A turbine generates power by converting fluid flow into mechanical energy. Many of these applications can range in temperature from cryogenic up to hundreds of degrees Celsius with pressures up to thousands of PSI. In addition, rotational components in advanced turbomachinery experience high RPMs in the tens of thousands. These conditions combined with the goal to constantly increase the efficiency of turbines and pumps makes design and manufacturing of mission critical turbomachinery challenging.
To achieve higher gas turbine performance, designers look to optimize many variables that often impact the complexity of the part and add difficulty in manufacturing. For example, with higher temperatures comes improved efficiency but also the need for new alloys and advanced cooling techniques. This often leads to an optimal design that contains complex internal channels, thin walls, and complex lattice structures.
To manufacture these devices traditionally, engineers utilize a multi-step manufacturing process that compromises many of these optimal geometries and features, is manually intensive, and takes a long time.

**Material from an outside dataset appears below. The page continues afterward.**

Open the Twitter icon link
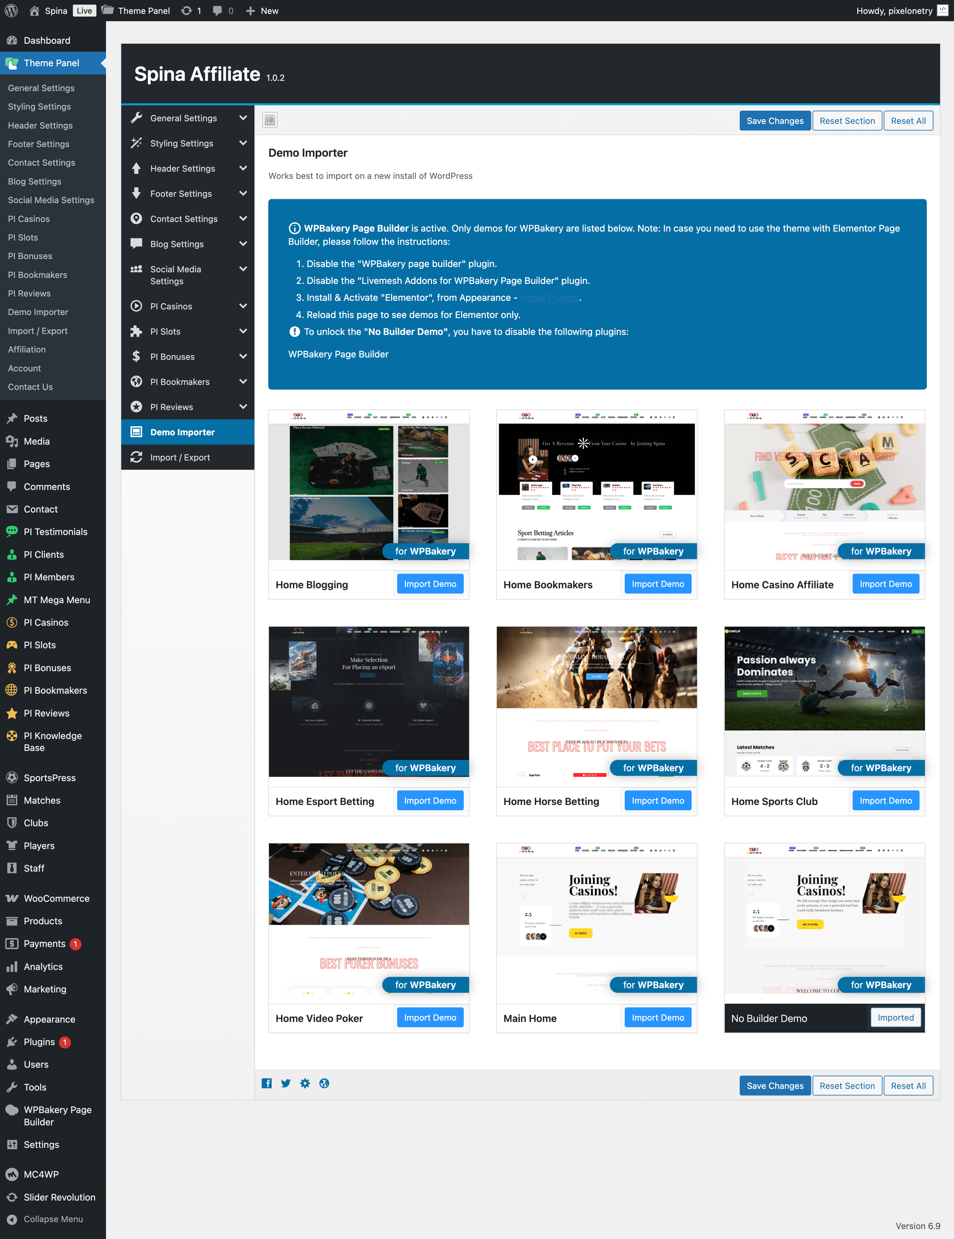Screen dimensions: 954x1239 pyautogui.click(x=286, y=1083)
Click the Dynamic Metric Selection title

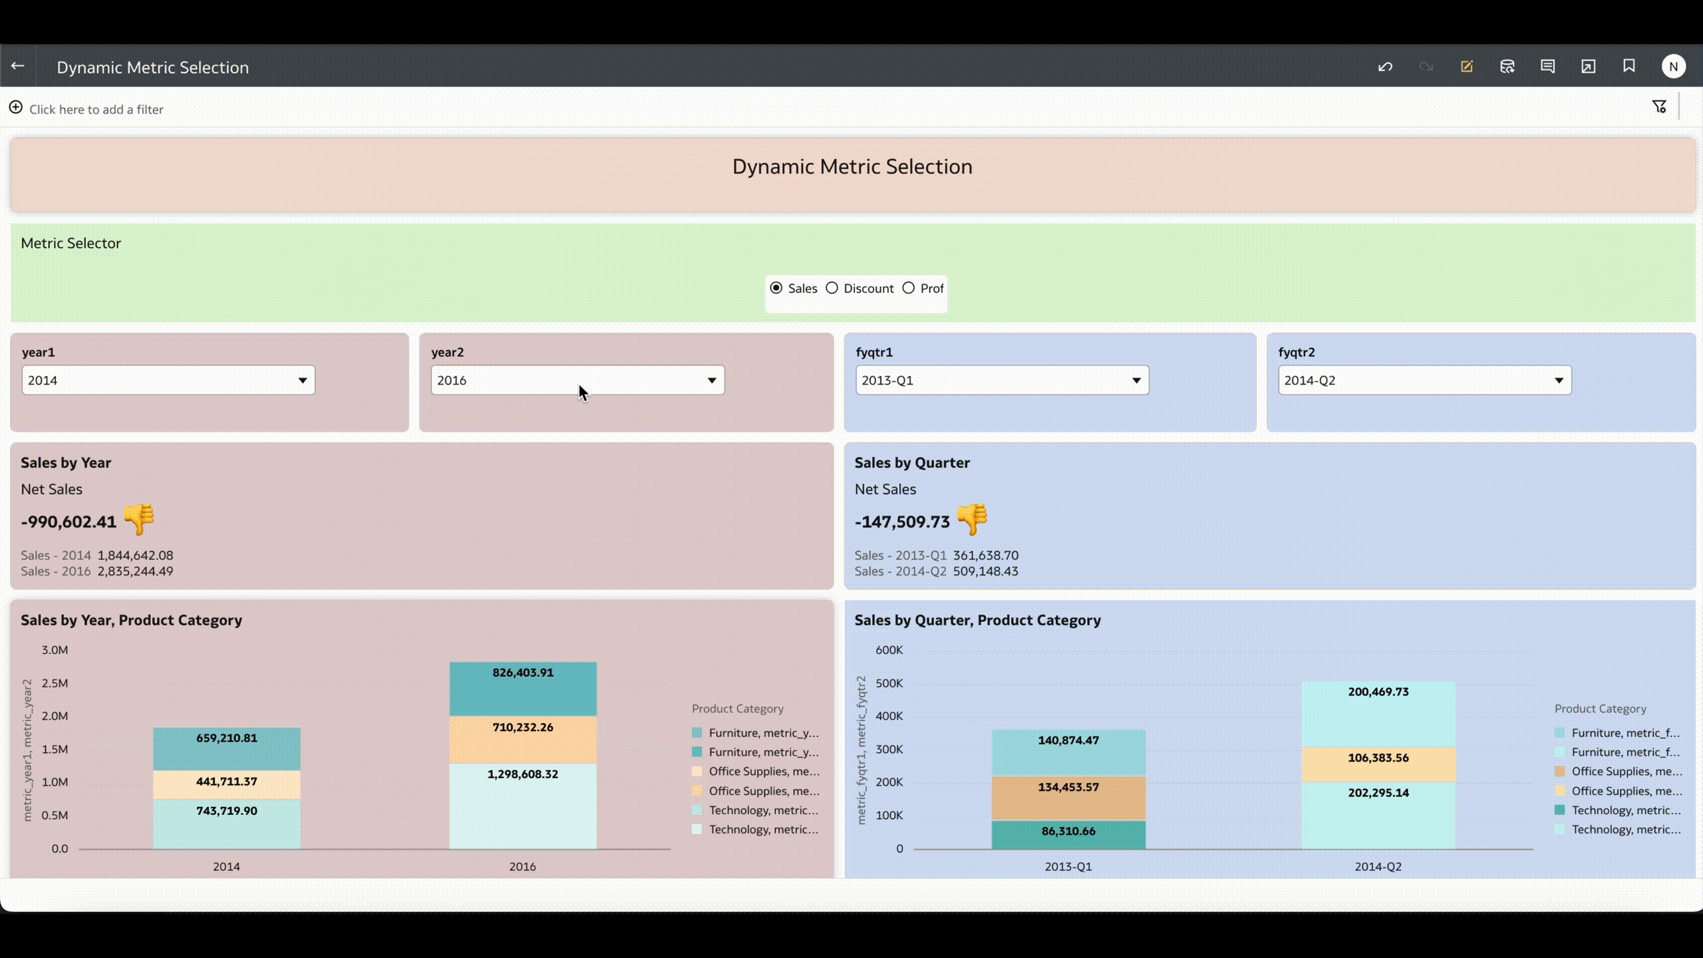(x=852, y=166)
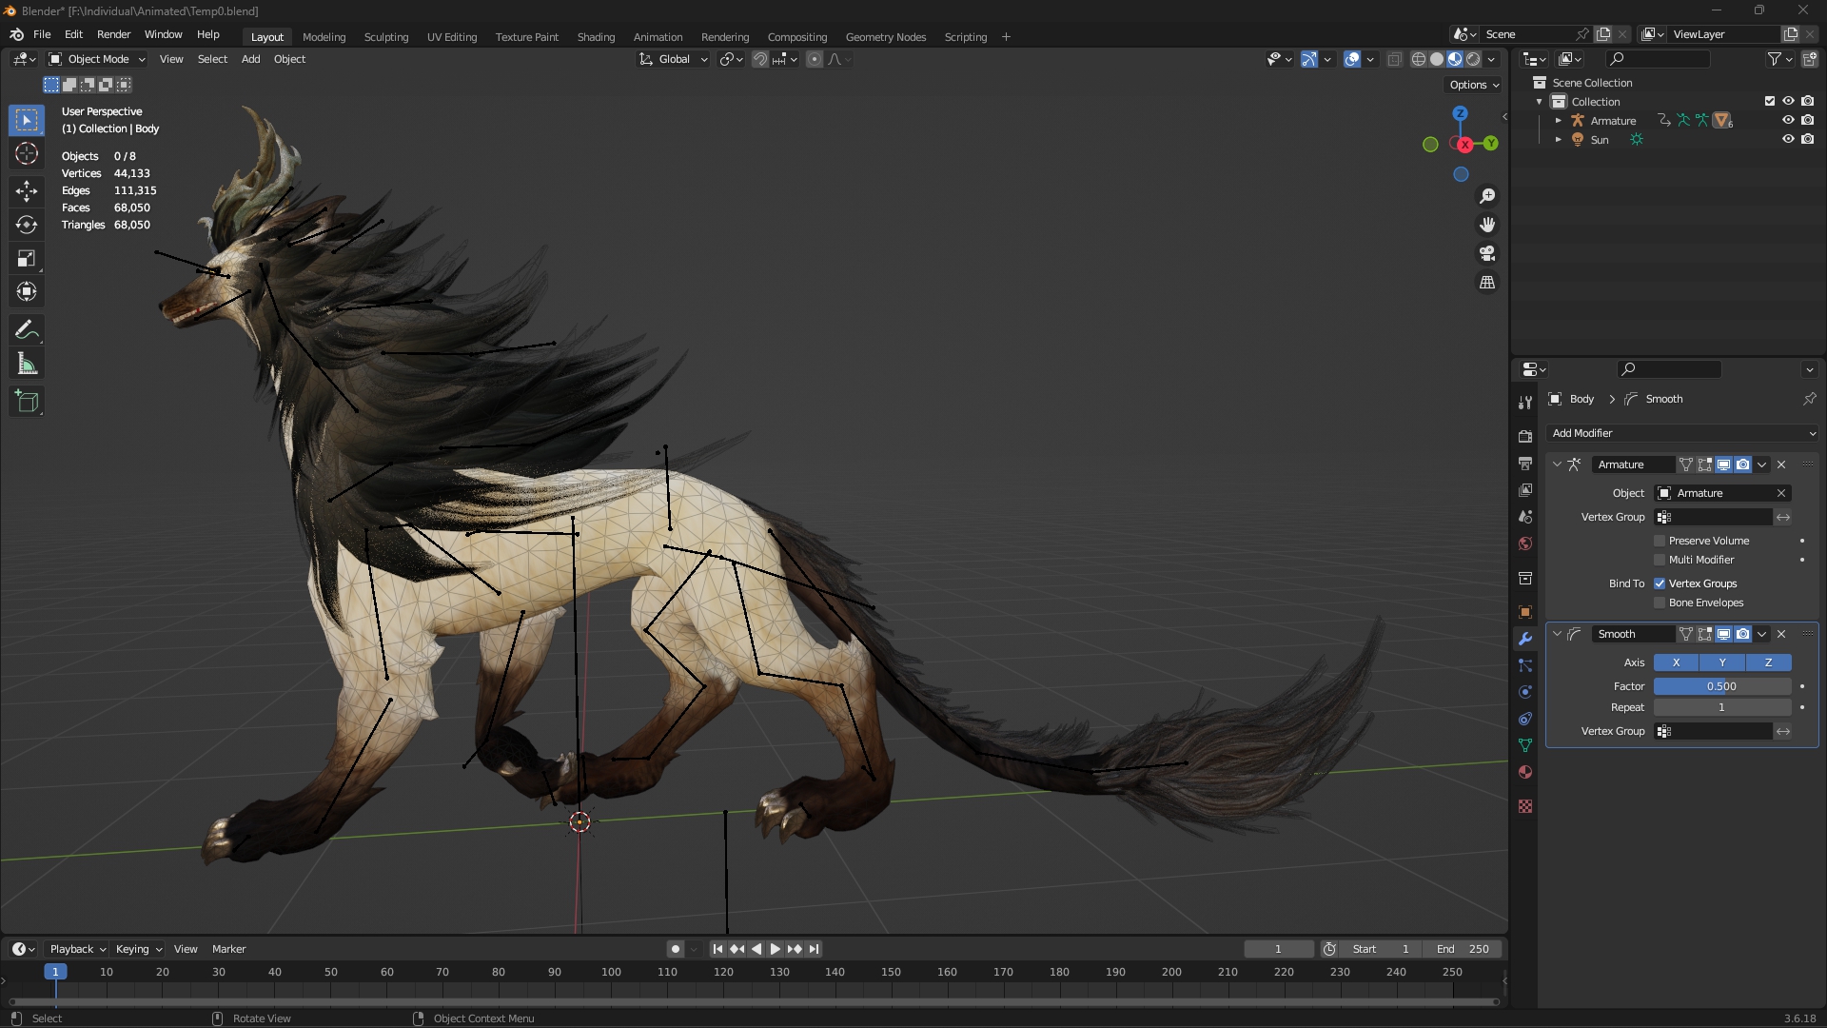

Velo3D’s end-to-end solution provides the ability to print the most advanced geometries at production quality. Complex internal channels and thin walls can be manufactured with benefits like reduced back pressure and increased heat transfer. Furthermore, this expands the design window for engineers to fully optimize their parts utilizing advanced, space-age alloys for maximum performance.
The Velo3D solution also features ~1,000 sensors that continually monitor the print in real time compiling over a terabyte of data for larger builds. Assure™ simplifies this data presenting engineers with the most relevant information about part quality to give you confidence throughout the entire manufacturing process.